LIVERMORE, Calif. - Musicians who had their shows cancelled at the start of the pandemic are slowly performing live again. Many of them booking gigs at outdoor venues.
In downtown Livermore, on the outdoor patio of Monica’s Restaurant, there’s a vibe, a sound that lot of people have been missing for months.
"It’s been well over a year," said Christine Bearden of Livermore. "I know for me it’s been since last March, I’ve not been out to hear live music," said Cindy Hamer of Livermore.
The return of live music is back with a live performer. This time wearing a mask.
"It’s a little difficult than without but it's better than not performing at all," said East Bay Singer/Songwriter Michelle Lambert.
Thursday’s gig is one of the first live events in a long time for Lambert. She calls performing in front of a crowd a light at the end of the tunnel. She spent the last few months recording and writing music. This gig is just the beginning.

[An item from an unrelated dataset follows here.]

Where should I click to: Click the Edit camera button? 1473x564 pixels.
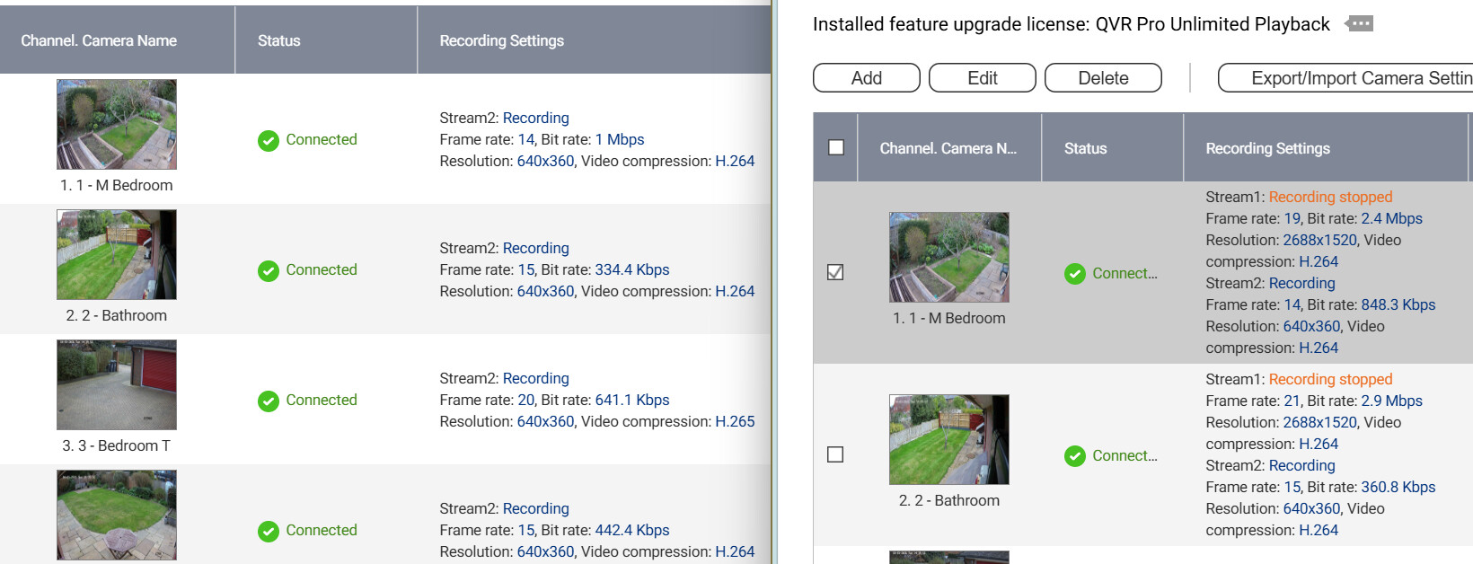(x=982, y=78)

"They are slowly starting to roll in," said Lambert. "Some of them are very last minute. I’m getting a lot of summer events confirmed already."
"I think I speak for all musicians when I say we will play just about anywhere," said Silicon Valley Multi-Instrumentalist Casey Wickstrom.
Wickstrom performed at a winery in Carmel on Valentine’s Day. The multi-instrumentalist and blues looping artist from Silicon Valley said it’s less about the money but getting back into the rhythm of playing live again. He said he missed the human connection the most. He taught more guitar and drum lessons and livestreamed music to survive.
"It was really a struggle," said Wickstrom. "I think the only benefit, it just gave me a deeper appreciation of how important live music and art in general really is."
"I think everybody is really jazzed to get out and music obviously plays to everybody's soul," said Monica’s Owner Monica Barajas.
Barajas said live performances have increased foot traffic at dinner time. She’s booking more musicians to keep the arts pulse beating.
"I think supporting live music is an important part of our community," said Barajas.
"The arts is so important and I think we realize that now more than ever because it's been taken away from us," said Wickstrom.
Both musicians are tentatively optimistic expecting to play outdoors for a while, unsure when indoor shows will return.